— Provided data —
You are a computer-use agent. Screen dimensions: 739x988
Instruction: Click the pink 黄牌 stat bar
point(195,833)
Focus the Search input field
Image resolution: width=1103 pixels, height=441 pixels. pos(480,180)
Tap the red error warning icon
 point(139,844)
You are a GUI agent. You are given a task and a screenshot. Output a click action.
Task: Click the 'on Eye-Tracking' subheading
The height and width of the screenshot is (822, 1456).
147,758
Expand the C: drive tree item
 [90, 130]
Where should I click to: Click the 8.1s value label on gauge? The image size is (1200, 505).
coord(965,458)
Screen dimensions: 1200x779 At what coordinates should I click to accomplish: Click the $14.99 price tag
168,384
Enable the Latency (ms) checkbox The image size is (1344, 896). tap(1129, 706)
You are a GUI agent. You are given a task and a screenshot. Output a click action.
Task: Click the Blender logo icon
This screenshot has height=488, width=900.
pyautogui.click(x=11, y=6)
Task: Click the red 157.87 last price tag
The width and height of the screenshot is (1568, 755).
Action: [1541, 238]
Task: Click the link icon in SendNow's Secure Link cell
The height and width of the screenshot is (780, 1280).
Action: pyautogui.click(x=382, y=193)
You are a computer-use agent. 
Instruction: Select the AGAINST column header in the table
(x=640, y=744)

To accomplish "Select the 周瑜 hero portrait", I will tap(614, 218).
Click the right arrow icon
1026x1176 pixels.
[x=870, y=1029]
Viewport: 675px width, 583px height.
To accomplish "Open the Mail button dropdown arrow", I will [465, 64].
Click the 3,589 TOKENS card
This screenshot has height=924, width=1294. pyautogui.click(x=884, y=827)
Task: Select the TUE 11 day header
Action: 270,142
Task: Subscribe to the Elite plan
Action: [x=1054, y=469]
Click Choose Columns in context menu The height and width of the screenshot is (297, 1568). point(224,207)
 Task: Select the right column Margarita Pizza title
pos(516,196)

— How to complete this task —
Make a verbatim transcription of all the material.

— Solution to this problem —
You are a computer-use agent. Screen dimensions: 739x988
Instruction: Click the pink 黄牌 stat bar
point(195,833)
Focus the Search input field
Image resolution: width=1103 pixels, height=441 pixels. pos(480,180)
Tap the red error warning icon
 point(139,844)
You are a GUI agent. You are given a task and a screenshot. Output a click action.
Task: Click the 'on Eye-Tracking' subheading
The height and width of the screenshot is (822, 1456).
147,758
Expand the C: drive tree item
 [90, 130]
Where should I click to: Click the 8.1s value label on gauge? The image size is (1200, 505).
coord(965,458)
Screen dimensions: 1200x779 At what coordinates should I click to accomplish: Click the $14.99 price tag
168,384
Enable the Latency (ms) checkbox The image size is (1344, 896). tap(1129, 706)
You are a GUI agent. You are given a task and a screenshot. Output a click action.
Task: Click the Blender logo icon
This screenshot has height=488, width=900.
pyautogui.click(x=11, y=6)
Task: Click the red 157.87 last price tag
The width and height of the screenshot is (1568, 755).
Action: [1541, 238]
Task: Click the link icon in SendNow's Secure Link cell
The height and width of the screenshot is (780, 1280).
Action: pyautogui.click(x=382, y=193)
You are a computer-use agent. 
Instruction: Select the AGAINST column header in the table
(x=640, y=744)

To accomplish "Select the 周瑜 hero portrait", I will tap(614, 218).
Click the right arrow icon
1026x1176 pixels.
[x=870, y=1029]
Viewport: 675px width, 583px height.
To accomplish "Open the Mail button dropdown arrow", I will [465, 64].
Click the 3,589 TOKENS card
This screenshot has height=924, width=1294. pyautogui.click(x=884, y=827)
Task: Select the TUE 11 day header
Action: 270,142
Task: Subscribe to the Elite plan
Action: [x=1054, y=469]
Click Choose Columns in context menu The height and width of the screenshot is (297, 1568). point(224,207)
 Task: Select the right column Margarita Pizza title
pos(516,196)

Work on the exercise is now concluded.